[Passage shown]
== Segment start ==

I press them & leave them into the plaster mould usually.I know you are
talking about firing. However it is important in every step.
Now firing. I went to this local kiln making company to make out a couple of
slab before,out of soft kiln bricks, about an inch thick.I layer them,
sometimes even three to four tiles on top of each other.
I'm not sure about slow firing .I fire them really fast.6hrs to ^o2.Depend
on how dry they are.
Believe it or not , when I'm glaze firing it to ^ 05 to get all the color ,I
glazed the Front & the Back.I find that reduce a lot of chances in cracking.
& using stilts that with wire tip to raise it up.
If you bisq it higher it shouldn't warp very muchwith earthenware.However ,
try your clay first.>
>Also, where can I buy brilliant colors for painting my tiles and pots? I want
>to buy bright reds, blues, yellows, golds, bronzes, etc. Can I order them by
>mail? I'm living in Japan so I've had a hard time finding good colored
>paints. Because of the language difference, I'm not sure exactly what I'm
>doing!!! I've had success with glazes but for the tiles I've been using some
>dull colored paints that come in a box and I don't even know what they are.
>Are these glazes also? Can you recommend brighter paints that go on smoothly?
>
>Thanks for your help, I will be eternally grateful!!
>
>New to the lovely field of clay,
>Amber Geiger
Good luck Amber! Any question please send me mail.
Iannn
Clay@Tomigi.com
David Donica on fri 14 mar 97
Some other things you may want to try is to dry the tiles on greenboard (
the green stuff you use to sheetrock bathrooms) it absorbs water evenly and
is cheap. Also, painting the edges of the tile with wax can help decrease
rapid drying of the edges. I also sandwich tiles between pieces of
greenboard and then flip them over every couple of days, weighting them
while drying. Probably the most important thing is to dry slow and don't
disturb the tiles once they've been cut. Hope this helps- I send wishes of
minimal warpage your way.
Maggie Shepard
FireWorks Pottery
Mt. Shasta, Calif.
The Shelfords on sun 16 mar 97
Maggie Shepard wrote:
>Some other things you may want to try is to dry the tiles on greenboard (
>the green stuff you use to sheetrock bathrooms) it absorbs water evenly and
>is cheap.
In this part of the world, greenboard is more expensive than wallboard
(gyproc). Is the greenboard better in some respect? I've used wallboard
for drying tiles, and beautifully it works too. Maybe greenboard lasts
longer? But does it absorb enough to dry the tiles effectively? Please
respond, as I have access to scrap of both kinds, and I might as well
salvage the best. Thanks.

== Segment end ==

[Task details] Output the part of the pottery discussion above between "Believe it or" and "raise it up.", inclusive, copied word for word.

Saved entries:
== Segment start ==

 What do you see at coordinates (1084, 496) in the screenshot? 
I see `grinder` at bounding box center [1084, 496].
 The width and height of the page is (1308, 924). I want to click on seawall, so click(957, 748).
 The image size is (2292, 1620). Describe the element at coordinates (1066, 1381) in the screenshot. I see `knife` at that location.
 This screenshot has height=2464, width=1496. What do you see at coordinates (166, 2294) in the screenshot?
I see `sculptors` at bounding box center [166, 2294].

== Segment end ==

[Response below]
Believe it or not , when I'm glaze firing it to ^ 05 to get all the color ,I
glazed the Front & the Back.I find that reduce a lot of chances in cracking.
& using stilts that with wire tip to raise it up.